Written request » Copy out the part of the records that opens with the line containing "You are a GUI" and runs through the end of the records, swapping "five stars" for "four stars" and leaving everything else unchanged. Leave the pictures out of your answer.
— START —
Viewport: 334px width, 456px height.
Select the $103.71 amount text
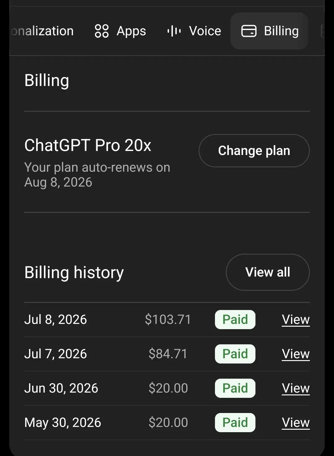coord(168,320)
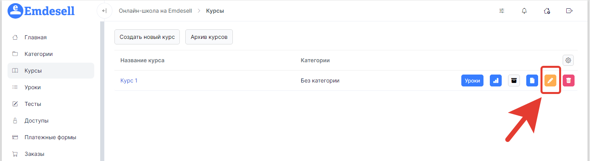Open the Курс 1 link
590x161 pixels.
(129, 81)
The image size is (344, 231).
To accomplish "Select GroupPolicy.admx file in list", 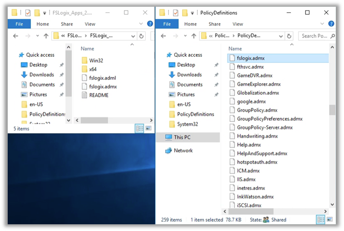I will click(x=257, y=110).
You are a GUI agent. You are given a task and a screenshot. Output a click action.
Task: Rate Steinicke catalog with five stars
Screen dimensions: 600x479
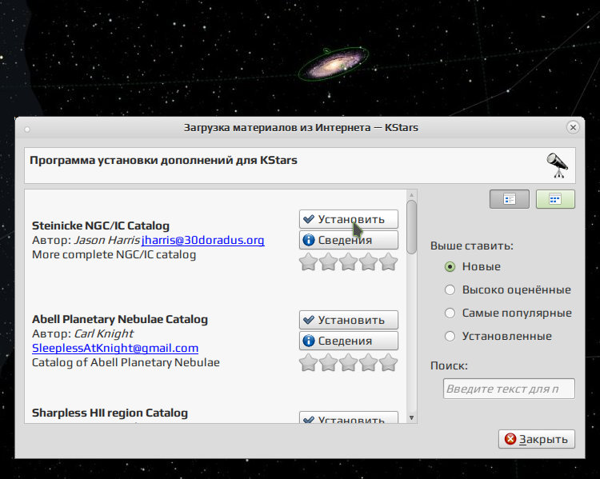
— END —
Response to the task »
You are a GUI agent. You are given a task and a screenshot. Output a click action.
Task: Rate Steinicke catalog with four stars
Screen dimensions: 600x479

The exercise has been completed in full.